I have a problem here that I think might be easy to solve, but I'm having trouble.
I'm having trouble controlling access to a site that is paid for okay, so the user signs up and has access to the site, OK.
The problem is that it can pass the password to a friend and both will use the site, so I tried to first identify the IP of the machine but I had problems with it because the IP ends up changing in some situations I do not know why (as in cell phone using 3G for example).

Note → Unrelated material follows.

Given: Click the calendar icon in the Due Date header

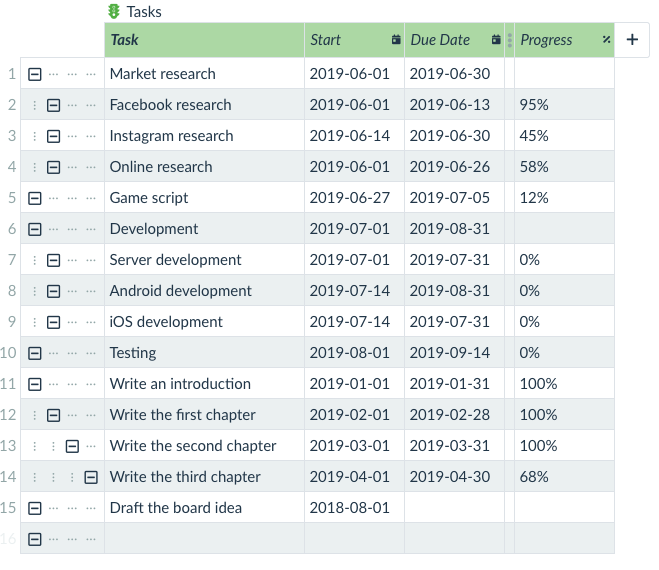Looking at the screenshot, I should (x=496, y=40).
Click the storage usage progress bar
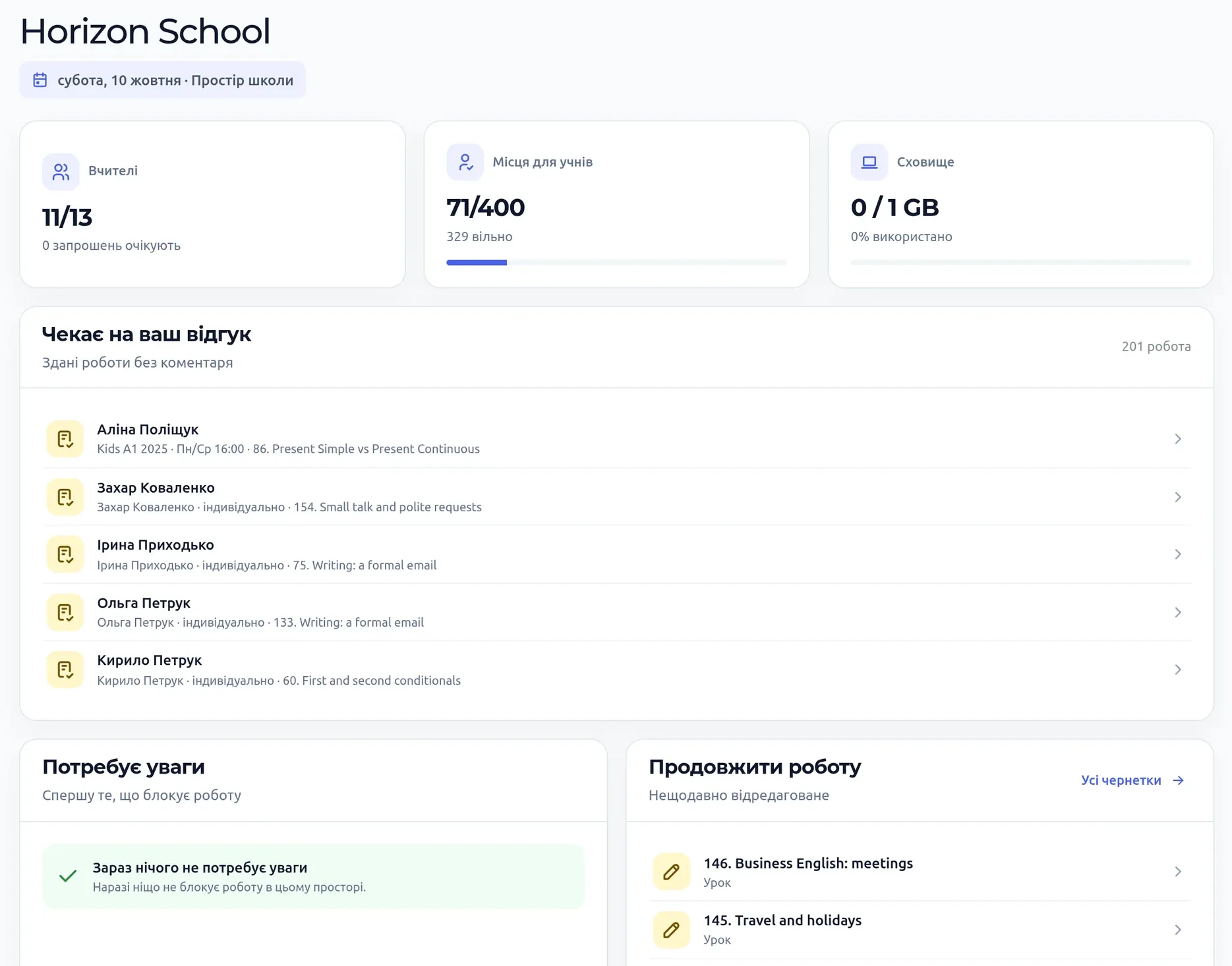The image size is (1232, 966). (1021, 262)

This Token is saved in the Database and also saved on the user's PC (cookie) and the site always checks before opening any page if the Token saved in the database is the same as the PC (cookie) and if it is (another person trying to access from another location) it blocks access by needing to 'reset' the access and to enter again, that is, after 'reset' the access it will be able to enter, but only the 1st one that logs in, because the other when try to change the page the site will see that the Token is different (since a new Token was generated) and blocks it ... well, it works well and causes the person not to pass his password since he will not be able to use the site to the same time with other people.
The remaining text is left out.